● **DOCUMENT SEGMENT**
_ _ _ _

# Female Chinese



## Stone (Jul 26, 2009)

This is one of my adult female Tenodera aridifolia sinensis .


----------



## ABbuggin (Jul 26, 2009)

She looks great! Good pics BTW.


----------



## Katnapper (Jul 26, 2009)

ABbuggin said:


> She looks great! Good pics BTW.


+1


----------



## mantidsaresweet (Jul 26, 2009)

Nice pics!  

I hope your not keeping her in that 32oz deli cup though. :lol:


----------



## Opivy (Jul 26, 2009)

beautiful! I was going to ask about the cup too


----------



## ismart (Jul 26, 2009)

She looks great!


----------



## Stone (Jul 26, 2009)

Thanks everyone  

I just used the deli cup to transport her outside for the pics.


----------



## superfreak (Jul 27, 2009)

How do you keep your lids so clean? Mine are starting to look quite grotty  

Cool pics though


----------



## agent A (Jul 27, 2009)

Amazing!


----------



## kmsgameboy (Jul 29, 2009)

What a beaut!


----------



## Katnapper (Jul 29, 2009)

superfreak said:


> How do you keep your lids so clean? Mine are starting to look quite grotty


Olga, I soak mine in a sink full of very hot soapy water (like for dishes), but add some bleach to it too. It usually takes at least a half hour... to a couple of hourst, depending on how fast I want to get them done... or how energetic I feel. Sometimes I just leave them overnight and finish the next day, rinsing very well. I've never had a problem from the bleach, and it works great.


----------



## superfreak (Jul 30, 2009)

ah. i washed each of my 50 or so lids with a tiny bit of handsoap individually. after all that work they didnt look any better but at least i knew they werent harboring as many mantis-killing germs. next time i will try your method


----------



## Stone (Jul 31, 2009)

Thanks everyone  .

I'm going to be using your method Kat. Sure will save me money, I usaully just throw the lids out and replace with new.


----------



## Katnapper (Jul 31, 2009)

You're welcome, Olga and Stone... I wish you nice, clean lids! :lol: 

Edit: Oh, I forgot to mention.... sometimes I also put them in the top rack of the dishwasher to "finish them off" after I've soaked them in the hot soapy bleach water. I soak them, then kind of rub any "particles" off with my hand under running water while rinsing briefly, then put in the top rack of the dishwasher. After running them through the dishwasher I sometimes rinse them well in cold water again, just to make sure all the detergents are thoroughly rinsed out. I don't do the diswasher thing every time; but about every 2nd or 3rd time I wash... or if they're really gungy and "stained." It works wonders! And I don't feel bad about putting them in the dishwasher where I normally wash our dishes, after they have been soaked in the hot, soapy, bleach water... as I feel it kills any nasties that I would find objectionable to just putting in the dishwasher in the first place. Make sure to put them in the top, not on the bottom section... as the bottom section gets hotter and might melt/deform them. I haven't had a problem putting them on the top section though.

_ _ _ _

● **WORK REQUIRED**
In the forum thread above, which part of the dishwasher does Katnapper say the lids should go in, and why?

_ _ _ _

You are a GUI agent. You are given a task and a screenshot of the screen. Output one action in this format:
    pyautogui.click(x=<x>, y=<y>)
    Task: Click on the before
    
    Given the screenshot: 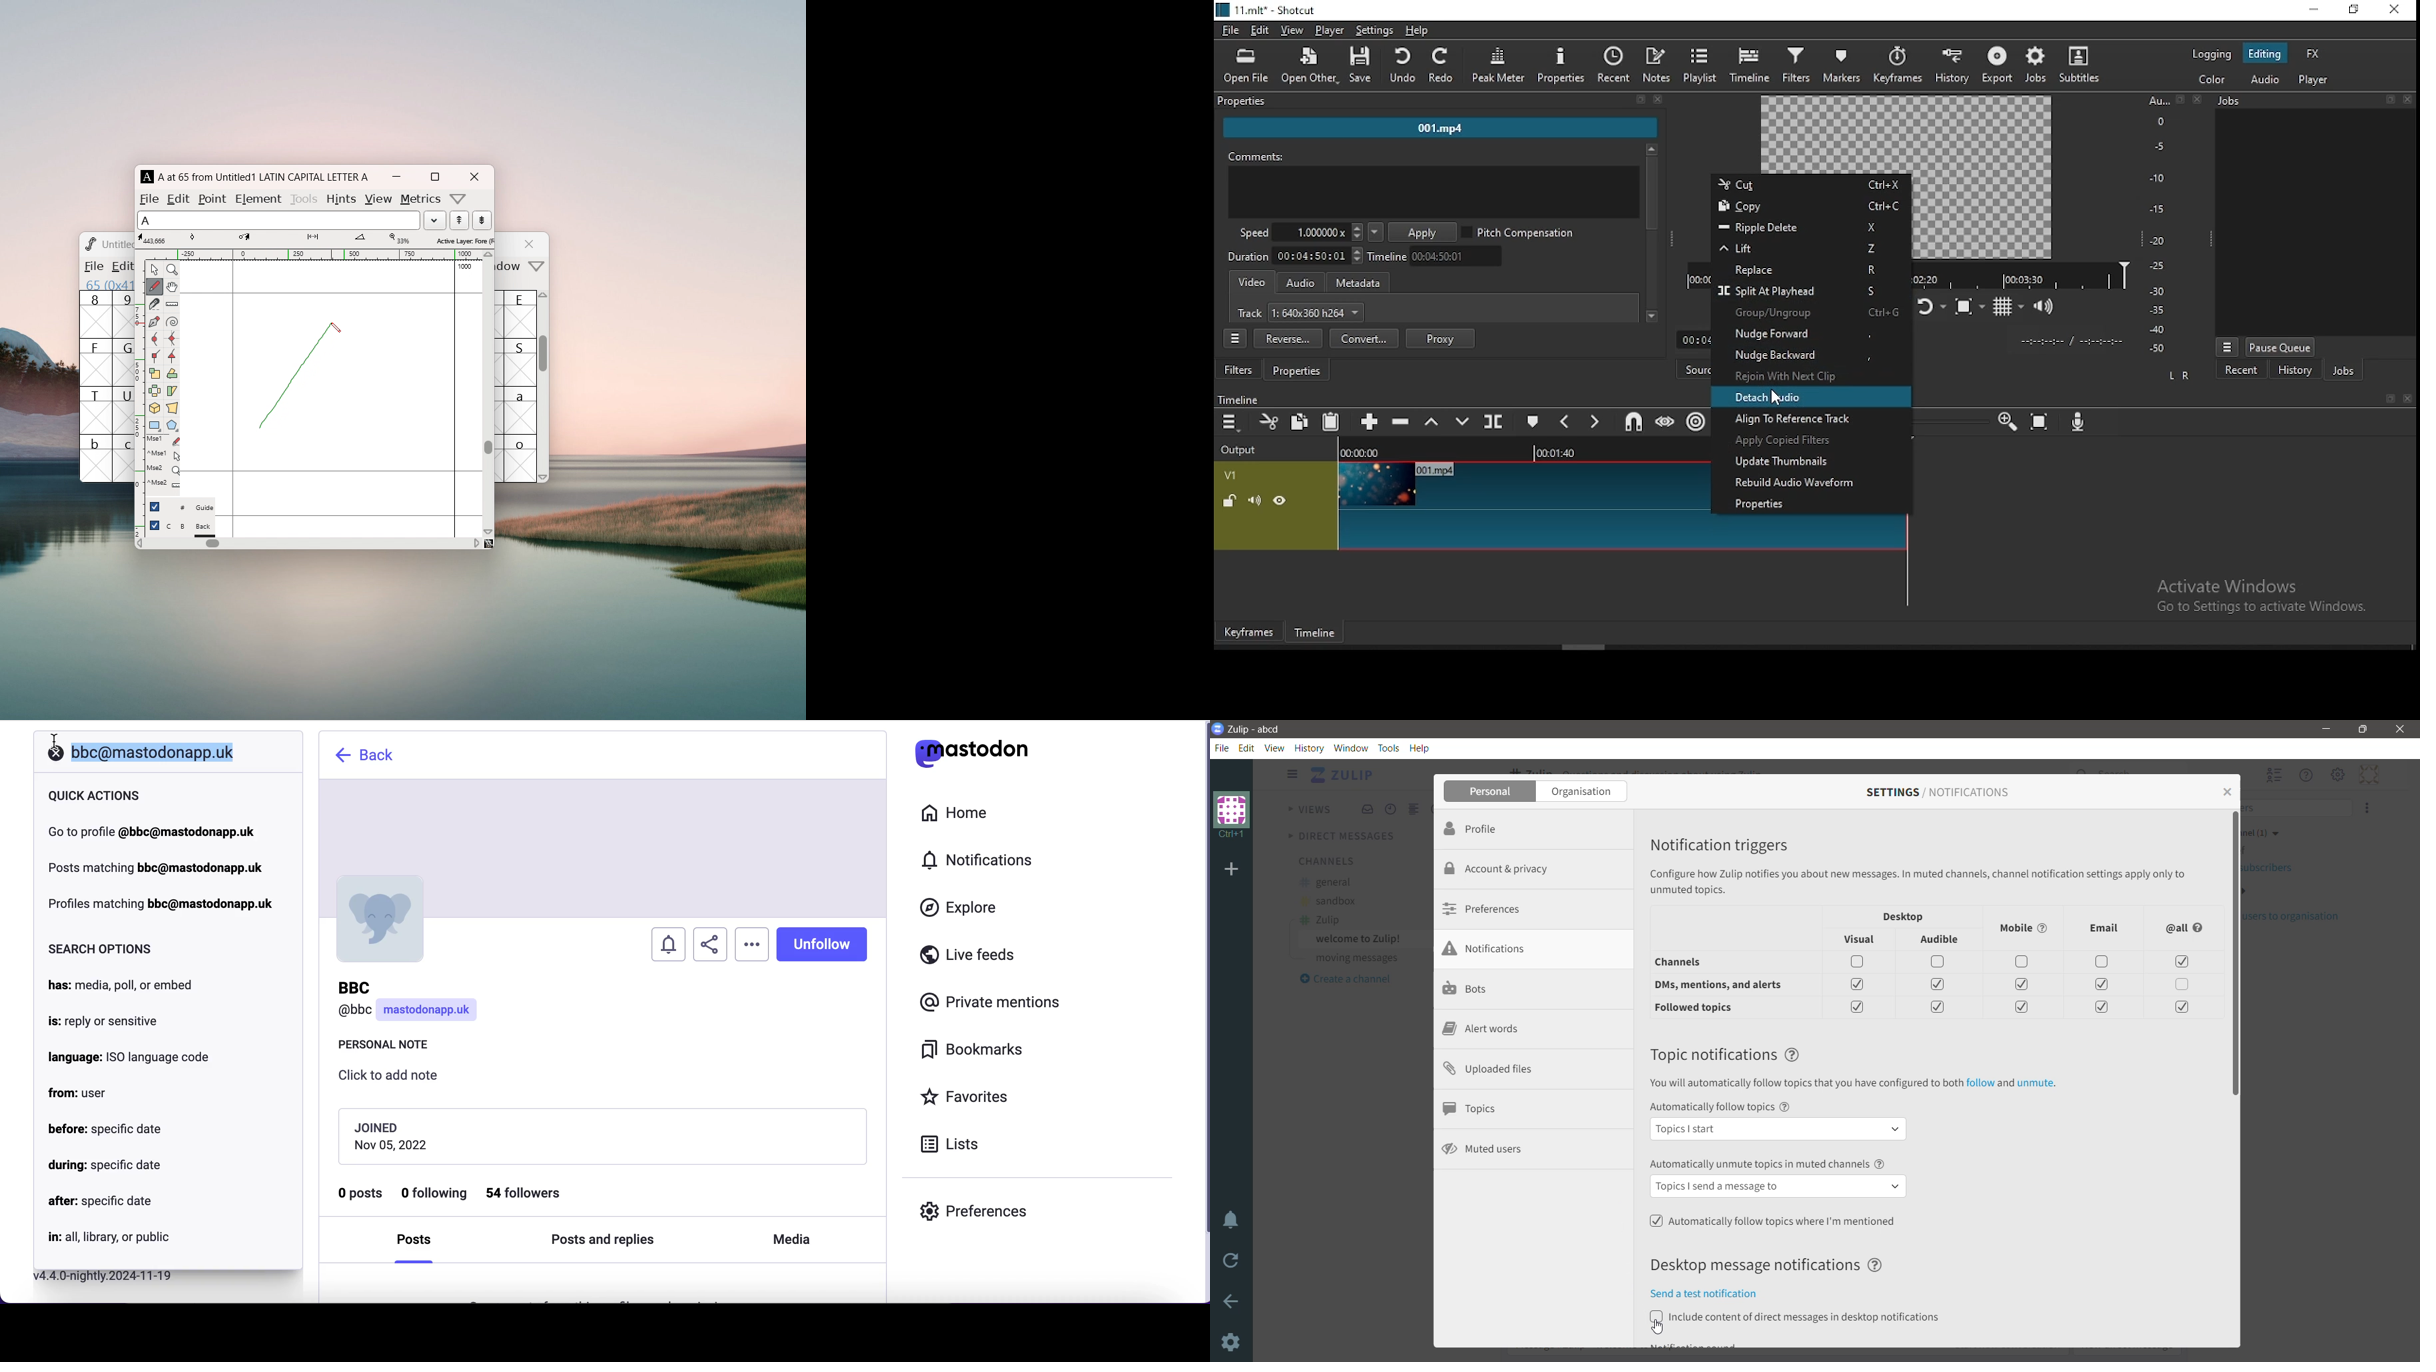 What is the action you would take?
    pyautogui.click(x=105, y=1129)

_ _ _ _

● **FULL SOLUTION**
The top rack, because the bottom section gets hotter and might melt or deform them.